» **About this exercise**
Could you print each of the records below exactly?

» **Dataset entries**
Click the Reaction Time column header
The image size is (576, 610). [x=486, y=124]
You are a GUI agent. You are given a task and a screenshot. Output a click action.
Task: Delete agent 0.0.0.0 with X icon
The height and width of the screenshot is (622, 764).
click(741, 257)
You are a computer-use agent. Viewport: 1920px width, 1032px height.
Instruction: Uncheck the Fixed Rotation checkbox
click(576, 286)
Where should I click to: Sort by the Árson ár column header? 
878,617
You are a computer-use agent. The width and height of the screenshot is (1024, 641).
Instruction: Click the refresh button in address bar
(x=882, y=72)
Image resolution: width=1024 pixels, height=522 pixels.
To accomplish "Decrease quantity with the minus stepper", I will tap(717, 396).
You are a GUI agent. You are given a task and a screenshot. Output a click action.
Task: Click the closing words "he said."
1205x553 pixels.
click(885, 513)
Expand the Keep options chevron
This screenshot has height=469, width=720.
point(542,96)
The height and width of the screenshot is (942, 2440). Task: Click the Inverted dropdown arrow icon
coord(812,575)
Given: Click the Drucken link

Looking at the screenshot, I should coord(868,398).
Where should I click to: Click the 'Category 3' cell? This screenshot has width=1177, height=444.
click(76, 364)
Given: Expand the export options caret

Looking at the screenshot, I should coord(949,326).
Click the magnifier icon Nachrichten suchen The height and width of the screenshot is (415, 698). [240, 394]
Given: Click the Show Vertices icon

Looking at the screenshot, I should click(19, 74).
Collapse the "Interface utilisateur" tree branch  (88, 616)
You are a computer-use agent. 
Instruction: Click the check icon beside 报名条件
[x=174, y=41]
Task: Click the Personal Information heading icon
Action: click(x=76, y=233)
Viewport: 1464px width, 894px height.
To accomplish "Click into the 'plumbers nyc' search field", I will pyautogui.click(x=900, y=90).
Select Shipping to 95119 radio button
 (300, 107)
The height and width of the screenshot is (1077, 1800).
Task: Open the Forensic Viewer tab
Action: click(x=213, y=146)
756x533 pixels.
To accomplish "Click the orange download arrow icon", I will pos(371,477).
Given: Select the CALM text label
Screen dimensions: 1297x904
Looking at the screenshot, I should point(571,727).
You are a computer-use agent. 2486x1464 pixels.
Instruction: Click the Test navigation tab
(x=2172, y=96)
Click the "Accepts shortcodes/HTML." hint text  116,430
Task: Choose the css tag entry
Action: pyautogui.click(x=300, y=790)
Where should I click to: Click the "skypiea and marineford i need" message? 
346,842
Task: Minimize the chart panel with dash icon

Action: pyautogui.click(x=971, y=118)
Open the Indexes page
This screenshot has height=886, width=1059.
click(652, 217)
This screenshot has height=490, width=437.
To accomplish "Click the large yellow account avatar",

» **Result for this exercise**
Click the Reaction Time column header
The image size is (576, 610). [x=486, y=124]
You are a GUI agent. You are given a task and a screenshot. Output a click action.
Task: Delete agent 0.0.0.0 with X icon
The height and width of the screenshot is (622, 764).
click(741, 257)
You are a computer-use agent. Viewport: 1920px width, 1032px height.
Instruction: Uncheck the Fixed Rotation checkbox
click(576, 286)
Where should I click to: Sort by the Árson ár column header? 
878,617
You are a computer-use agent. The width and height of the screenshot is (1024, 641).
Instruction: Click the refresh button in address bar
(x=882, y=72)
Image resolution: width=1024 pixels, height=522 pixels.
To accomplish "Decrease quantity with the minus stepper", I will tap(717, 396).
You are a GUI agent. You are given a task and a screenshot. Output a click action.
Task: Click the closing words "he said."
1205x553 pixels.
click(885, 513)
Expand the Keep options chevron
This screenshot has height=469, width=720.
point(542,96)
The height and width of the screenshot is (942, 2440). Task: Click the Inverted dropdown arrow icon
coord(812,575)
Given: Click the Drucken link

Looking at the screenshot, I should coord(868,398).
Where should I click to: Click the 'Category 3' cell? This screenshot has width=1177, height=444.
click(76, 364)
Given: Expand the export options caret

Looking at the screenshot, I should coord(949,326).
Click the magnifier icon Nachrichten suchen The height and width of the screenshot is (415, 698). [240, 394]
Given: Click the Show Vertices icon

Looking at the screenshot, I should click(19, 74).
Collapse the "Interface utilisateur" tree branch  (88, 616)
You are a computer-use agent. 
Instruction: Click the check icon beside 报名条件
[x=174, y=41]
Task: Click the Personal Information heading icon
Action: click(x=76, y=233)
Viewport: 1464px width, 894px height.
To accomplish "Click into the 'plumbers nyc' search field", I will pyautogui.click(x=900, y=90).
Select Shipping to 95119 radio button
 (300, 107)
The height and width of the screenshot is (1077, 1800).
Task: Open the Forensic Viewer tab
Action: click(x=213, y=146)
756x533 pixels.
To accomplish "Click the orange download arrow icon", I will pos(371,477).
Given: Select the CALM text label
Screen dimensions: 1297x904
Looking at the screenshot, I should point(571,727).
You are a computer-use agent. 2486x1464 pixels.
Instruction: Click the Test navigation tab
(x=2172, y=96)
Click the "Accepts shortcodes/HTML." hint text  116,430
Task: Choose the css tag entry
Action: pyautogui.click(x=300, y=790)
Where should I click to: Click the "skypiea and marineford i need" message? 
346,842
Task: Minimize the chart panel with dash icon

Action: pyautogui.click(x=971, y=118)
Open the Indexes page
This screenshot has height=886, width=1059.
click(652, 217)
This screenshot has height=490, width=437.
To accomplish "Click the large yellow account avatar",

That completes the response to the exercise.